# FRAGMENTO DE ORIGEN:
La ex actriz porno Mia Khalifa


El autor del artículoFerrán Caballero, profesor de Filosofía,  reflexiona sobre la naturaleza de la pornografía y critica a quienes la denuncian como violenta explotación de la mujer. 

La discusión sobre el topless en las piscinas públicas, comienza diciendo Ferrán Caballero, en seguida dio paso a la prescripción del topless entre niñas preadolescentes. Se trataba, según leí, de evitar que el bikini de dos piezas erotizase el pecho femenino. Cabe preguntarse por qué.

La preocupación no venía de la mirada que ese pequeño e inútil sujetador pudiese suscitar en el bañista sino de la actitud que fomenta en las niñas. Se trataba, se trata, de educarlas para que conciban sus pechos en plena igualdad con los pechos masculinos. Sin carga erótica suplementaria. Es el mismo principio que alienta la campaña free the nipple contra la censura y por la libre exhibición del pecho femenino en las redes sociales. También esta campaña insiste en la comparación con el pecho masculino, demostrando hasta qué punto buena parte del feminismo ha hecho suya la convicción, asumamos que católica, de que lo erótico debe mantenerse oculto. Se permite e incluso se reivindica la libre exhibición del pecho femenino, pero a condición de deserotizarlo. Es una concepción equivocada tanto de lo erótico como de lo libre.

# DATOS PROPORCIONADOS:
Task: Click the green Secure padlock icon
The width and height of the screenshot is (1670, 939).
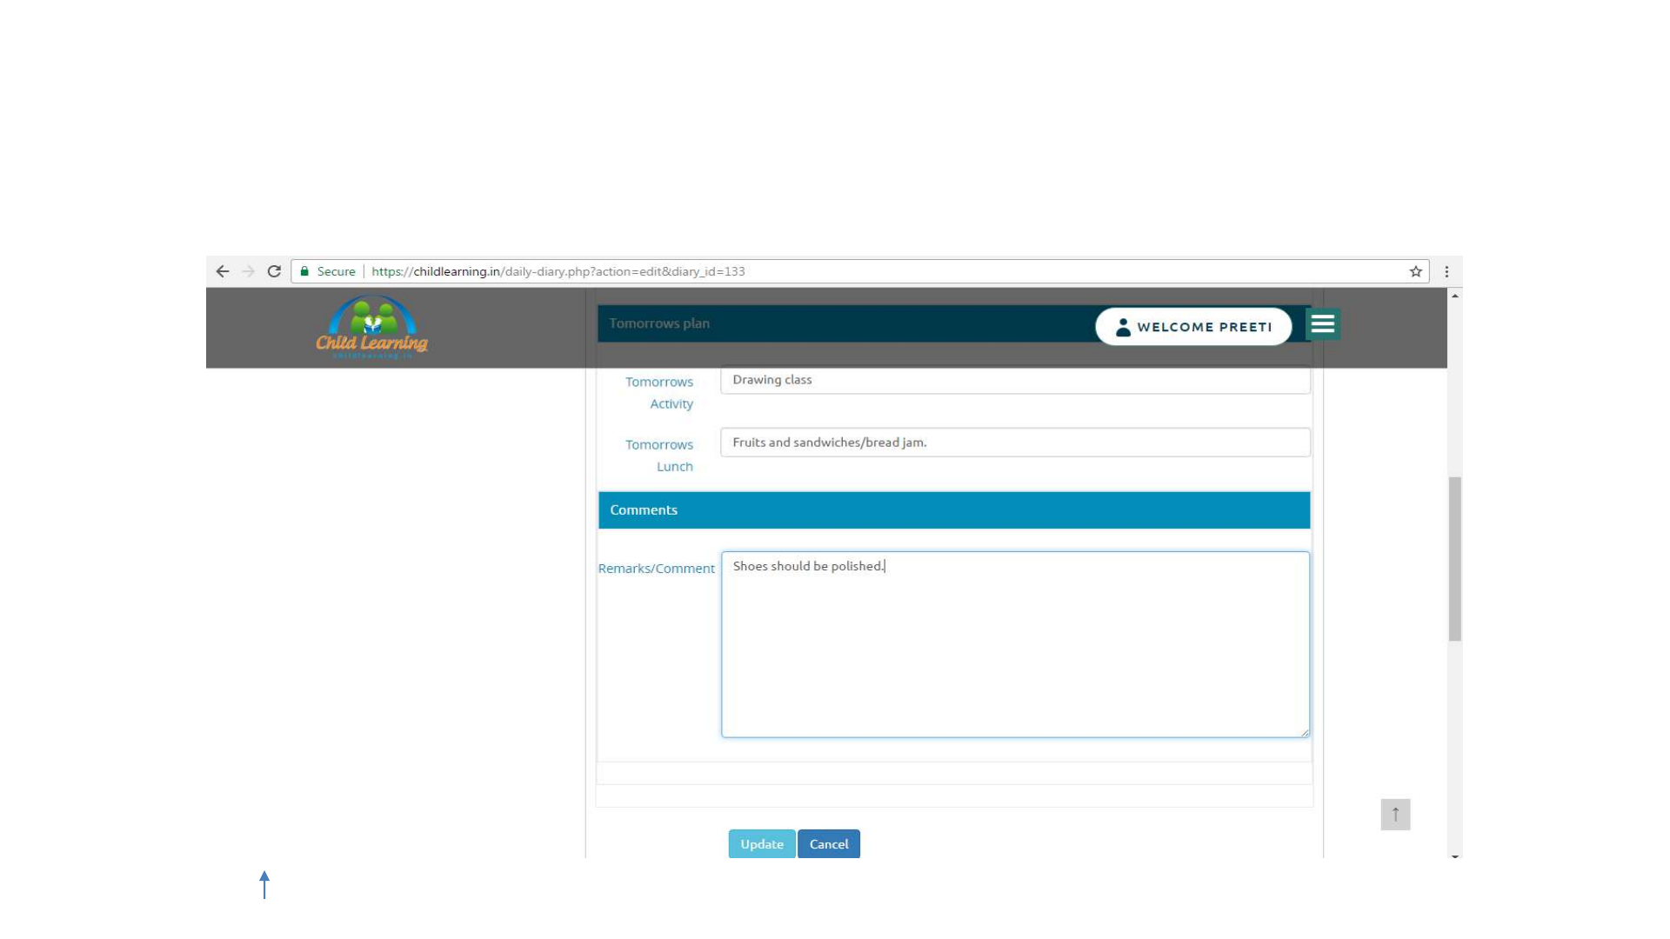Action: click(304, 271)
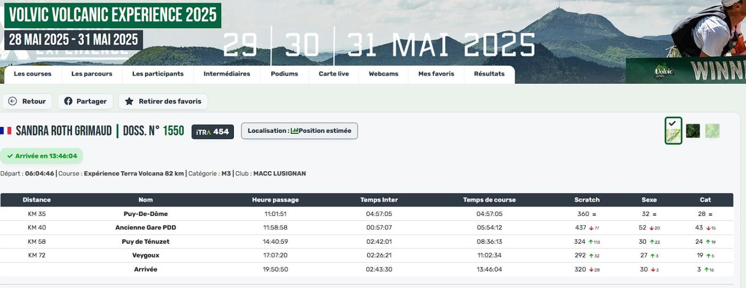
Task: Click the star icon to remove favorite
Action: pyautogui.click(x=129, y=101)
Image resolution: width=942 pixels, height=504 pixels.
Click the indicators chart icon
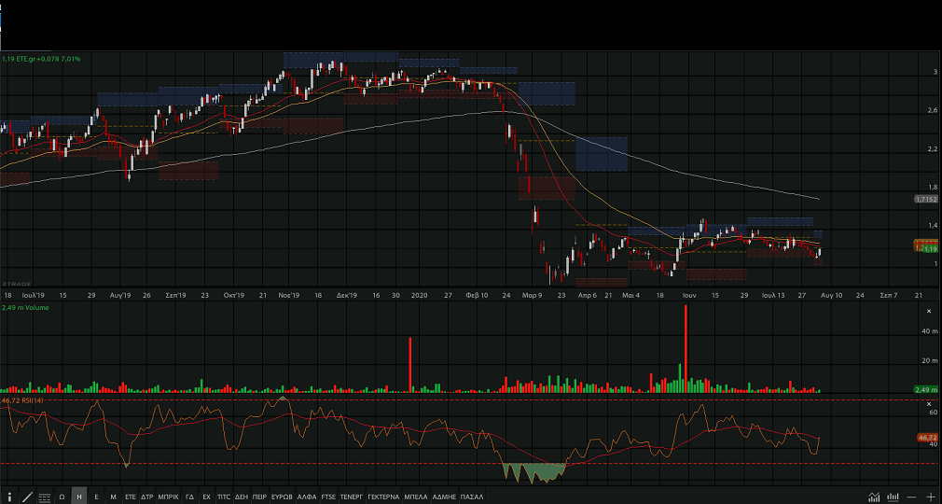874,497
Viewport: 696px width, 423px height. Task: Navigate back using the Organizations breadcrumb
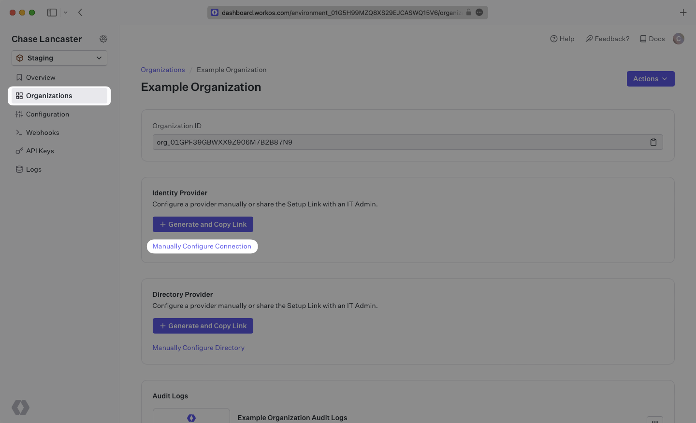(x=162, y=69)
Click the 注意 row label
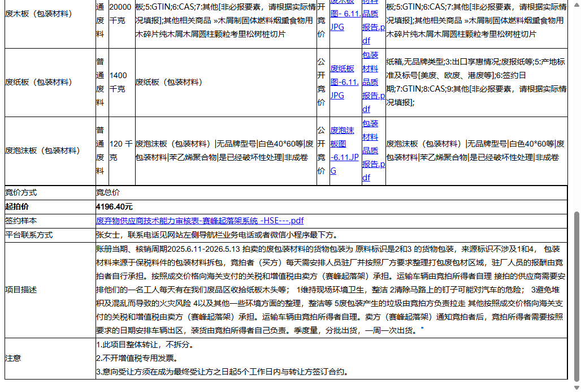 point(13,358)
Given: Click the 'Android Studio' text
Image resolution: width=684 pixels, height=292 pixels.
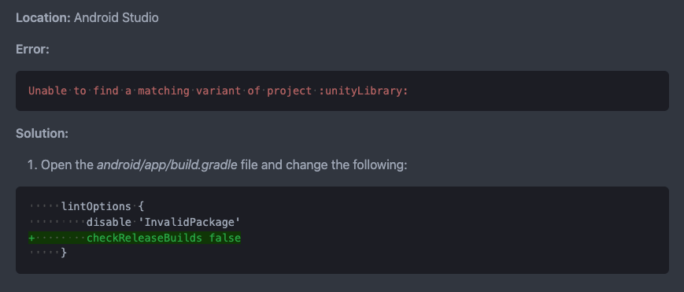Looking at the screenshot, I should point(116,18).
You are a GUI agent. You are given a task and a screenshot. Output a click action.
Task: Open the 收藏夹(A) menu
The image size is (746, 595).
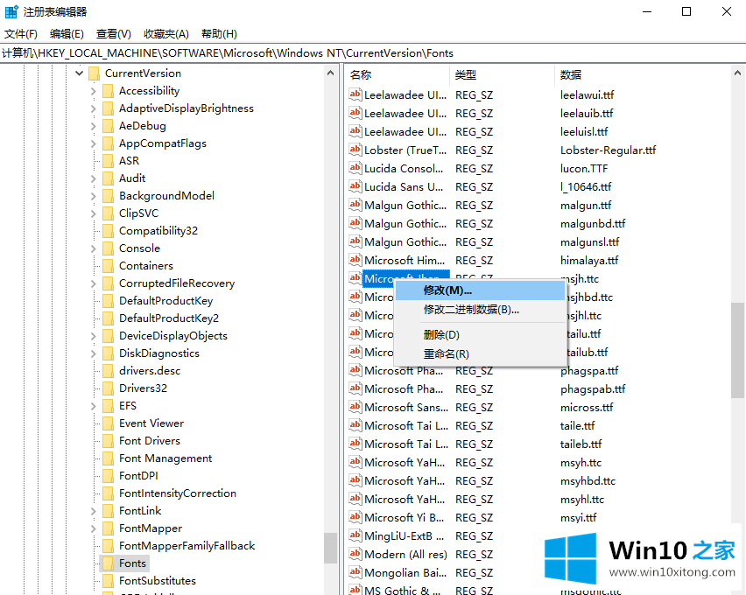(x=165, y=34)
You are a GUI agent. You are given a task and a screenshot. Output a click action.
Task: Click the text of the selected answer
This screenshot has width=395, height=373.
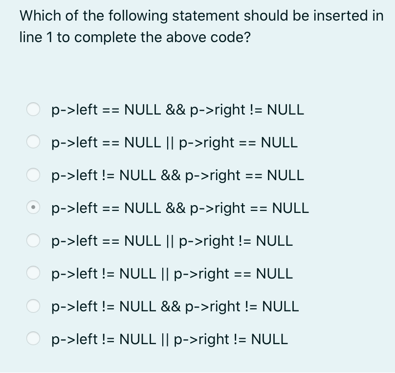click(179, 208)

# INSTRUCCIONES DE TRABAJO:
1. Según el fragmento sobre el topless, ¿qué campaña se opone a la censura del pecho femenino en las redes sociales?
2. Prosiga el fragmento sobre el topless a partir de su última frase.

# RESULTADOS POR ORDEN:
1. La campaña free the nipple.

2.
De entrada, porque los pechos no pueden (des)erotizarse a conveniencia de la última moda ideológica. Los pechos son eróticos por naturaleza. Han evolucionado para ser más grandes que los de nuestros lejanos parientes, precisamente para ser más atractivos para los hombres. Para ser indicadores de madurez sexual. Cuando se da, claro. Cuando todo lo que se da es una niña que insiste en llevar el sujetador del bikini, lo único que señalan es una niña que quiere parecer mayor. Cuando lo que se da es una madre empeñada en politizar el asunto, lo único que tenemos es una madre que quiere que las niñas sigan siendo niñas, quién sabe hasta cuándo.

Después, porque se percibe lo erótico como algo que esclaviza a la mujer y la convierte en objeto sexual al servicio del hombre. Esta es una visión muy pobre tanto de la naturaleza de eros como del hombre y que en pocos asuntos se hace tan manifiesta como en la discusión sobre la pornografía. Lo hemos vuelto a ver en reacción a una entrevista en la BBC a Mia Khalifa, ex actriz porno americano-libanesa, retirada y arrepentida, que se hizo famosa por rodar unas escenas con velo.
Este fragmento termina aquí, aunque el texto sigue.